Risk of Psychopathology and Neurocognitive Impairment in Leukemia Survivors

• Neurocognitive assessment of attention, processing speed, and executive functions. [ Time Frame: Once, at least 5 years post ALL diagnosis and 2 years off treatment ]
  

• Quantitative magnetic resonance imaging (MRI) and DTI and functional magnetic resonance imaging (fMRI) of brain structure and function. [ Time Frame: Once, at least 5 years post ALL diagnosis and 2 years off treatment ]
  
• Family and parental stress as reported by primary caregiver. [ Time Frame: Once, at least 5 years post ALL diagnosis and 2 years off treatment ]
  
• Associations between genetic polymorphisms in key enzyme pathways and higher order brain development in long-term survivors of pediatric ALL. [ Time Frame: Once, at least 5 years post ALL diagnosis and 2 years off treatment ]
  
• Associations between fatigue and neurocognitive performance and between sleep problems and neurocognitive performance. [ Time Frame: Once, at least 5 years post ALL diagnosis and 2 years off treatment ]
  

Survival rates for pediatric acute lymphoblastic leukemia (ALL) now exceed 80%. With this growing population of long-term survivors comes recognition that a considerable proportion experience one or more significant late effects. For children undergoing central nervous system (CNS) treatment, common late effects include neurocognitive impairment and neurobehavioral problems. Although these problems first manifest as subtle difficulties with attention and processing speed, they can evolve into deficits in higher order brain functions that significantly impact functional skills in a subset of long-term survivors. There currently is no method to accurately identify patients at greatest risk for these long-term behavioral and neurocognitive problems. Through this proposal, this study plans to utilize existing data collected during acute treatment to identify predictors of long-term neurocognitive and brain maturation outcomes. The study also proposes to collect data on attention-deficit/hyperactivity disorder (ADHD) and associated comorbidities, higher order executive functions, and structural and functional brain imaging in survivors who are at least 8 years of age and greater than 5 years from diagnosis.

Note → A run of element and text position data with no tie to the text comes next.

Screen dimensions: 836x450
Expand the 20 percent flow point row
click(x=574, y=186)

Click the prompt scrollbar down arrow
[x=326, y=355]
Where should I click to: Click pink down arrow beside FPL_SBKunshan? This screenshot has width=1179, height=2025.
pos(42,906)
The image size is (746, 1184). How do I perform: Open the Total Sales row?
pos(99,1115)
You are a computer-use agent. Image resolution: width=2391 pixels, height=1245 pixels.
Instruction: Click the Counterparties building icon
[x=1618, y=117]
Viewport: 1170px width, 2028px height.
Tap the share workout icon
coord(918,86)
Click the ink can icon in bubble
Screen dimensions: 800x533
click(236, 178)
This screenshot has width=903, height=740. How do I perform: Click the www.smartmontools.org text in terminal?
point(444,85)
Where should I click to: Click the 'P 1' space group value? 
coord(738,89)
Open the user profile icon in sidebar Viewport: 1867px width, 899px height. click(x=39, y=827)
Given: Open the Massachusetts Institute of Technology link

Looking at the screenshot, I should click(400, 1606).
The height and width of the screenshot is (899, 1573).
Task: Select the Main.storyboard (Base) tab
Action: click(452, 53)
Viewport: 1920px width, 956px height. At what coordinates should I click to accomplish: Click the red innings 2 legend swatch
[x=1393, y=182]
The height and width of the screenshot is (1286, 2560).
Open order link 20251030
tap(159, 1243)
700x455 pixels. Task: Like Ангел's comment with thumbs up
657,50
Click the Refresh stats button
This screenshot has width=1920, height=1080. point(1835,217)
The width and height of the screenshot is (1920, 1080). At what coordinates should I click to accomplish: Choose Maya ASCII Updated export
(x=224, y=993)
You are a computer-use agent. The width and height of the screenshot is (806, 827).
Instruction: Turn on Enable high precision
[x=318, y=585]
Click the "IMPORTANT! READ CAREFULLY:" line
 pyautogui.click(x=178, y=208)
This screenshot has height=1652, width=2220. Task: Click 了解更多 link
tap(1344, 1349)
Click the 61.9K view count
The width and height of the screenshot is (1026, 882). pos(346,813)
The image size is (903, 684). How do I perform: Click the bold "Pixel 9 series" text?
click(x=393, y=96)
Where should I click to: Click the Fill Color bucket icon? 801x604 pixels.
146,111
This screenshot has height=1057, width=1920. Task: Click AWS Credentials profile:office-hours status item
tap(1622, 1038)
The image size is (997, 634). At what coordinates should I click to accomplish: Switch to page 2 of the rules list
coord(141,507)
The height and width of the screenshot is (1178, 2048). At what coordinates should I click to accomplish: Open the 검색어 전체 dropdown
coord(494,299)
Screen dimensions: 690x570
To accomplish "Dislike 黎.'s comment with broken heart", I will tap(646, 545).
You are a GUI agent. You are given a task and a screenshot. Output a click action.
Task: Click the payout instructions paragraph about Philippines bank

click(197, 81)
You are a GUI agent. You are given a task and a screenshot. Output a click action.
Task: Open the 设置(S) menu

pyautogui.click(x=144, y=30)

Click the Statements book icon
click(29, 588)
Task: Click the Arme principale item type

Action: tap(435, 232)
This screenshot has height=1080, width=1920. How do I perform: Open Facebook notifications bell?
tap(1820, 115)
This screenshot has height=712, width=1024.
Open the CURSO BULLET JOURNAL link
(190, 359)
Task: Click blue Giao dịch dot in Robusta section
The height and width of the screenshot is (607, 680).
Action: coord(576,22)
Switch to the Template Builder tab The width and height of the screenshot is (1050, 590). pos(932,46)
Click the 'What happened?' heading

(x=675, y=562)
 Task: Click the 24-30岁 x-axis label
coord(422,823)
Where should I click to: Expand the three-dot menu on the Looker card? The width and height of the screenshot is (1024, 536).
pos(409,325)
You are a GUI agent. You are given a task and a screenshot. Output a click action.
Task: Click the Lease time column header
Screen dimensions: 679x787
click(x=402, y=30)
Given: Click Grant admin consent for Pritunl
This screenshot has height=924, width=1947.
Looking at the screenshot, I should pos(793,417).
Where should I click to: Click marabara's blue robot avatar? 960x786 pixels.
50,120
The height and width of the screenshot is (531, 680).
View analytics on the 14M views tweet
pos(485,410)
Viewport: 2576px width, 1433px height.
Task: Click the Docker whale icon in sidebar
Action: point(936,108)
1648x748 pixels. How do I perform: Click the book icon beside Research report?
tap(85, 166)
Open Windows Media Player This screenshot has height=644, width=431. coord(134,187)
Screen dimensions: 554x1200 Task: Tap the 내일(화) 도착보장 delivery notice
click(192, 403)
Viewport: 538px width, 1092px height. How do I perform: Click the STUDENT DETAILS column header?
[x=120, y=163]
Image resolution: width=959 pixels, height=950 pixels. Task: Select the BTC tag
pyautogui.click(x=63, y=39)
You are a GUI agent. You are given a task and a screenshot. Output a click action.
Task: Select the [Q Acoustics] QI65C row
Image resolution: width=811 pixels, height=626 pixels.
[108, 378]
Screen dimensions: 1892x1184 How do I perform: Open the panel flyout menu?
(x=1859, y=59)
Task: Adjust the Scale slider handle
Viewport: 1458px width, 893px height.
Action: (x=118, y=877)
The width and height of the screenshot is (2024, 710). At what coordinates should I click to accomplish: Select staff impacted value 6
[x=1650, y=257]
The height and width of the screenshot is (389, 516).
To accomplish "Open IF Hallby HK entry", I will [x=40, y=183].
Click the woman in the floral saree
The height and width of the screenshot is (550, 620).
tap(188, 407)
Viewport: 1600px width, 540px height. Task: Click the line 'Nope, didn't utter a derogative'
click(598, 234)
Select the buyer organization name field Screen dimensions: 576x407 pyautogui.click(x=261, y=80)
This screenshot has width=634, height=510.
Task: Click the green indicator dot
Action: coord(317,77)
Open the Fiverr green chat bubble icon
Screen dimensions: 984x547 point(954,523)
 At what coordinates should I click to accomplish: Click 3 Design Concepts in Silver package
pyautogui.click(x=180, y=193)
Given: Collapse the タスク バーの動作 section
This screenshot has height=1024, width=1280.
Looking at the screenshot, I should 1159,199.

All patients will undergo a single neurocognitive evaluation focused on assessment of higher order executive functions. Patients will be evaluated during their regularly scheduled annual follow-up visit, when health-related monitoring will also occur. Parents of participants will be asked to complete questionnaires designed to assess the family environment and the impact of cancer diagnosis on family functioning and parent stress.

Brain Imaging: To better demonstrate untoward treatment effects upon cortical brain development, quantitative MR imaging of myelin integrity using diffusion tensor imaging (DTI) and cortical thickness assessment using high resolution volumetric imaging will be utilized. All patients will also be evaluated using functional MRI (fMRI) procedures during resting state and participation in attention and working memory tasks. fMRI and DTI data will be de-identified then analyzed at MD Anderson Cancer Center in Houston, Texas.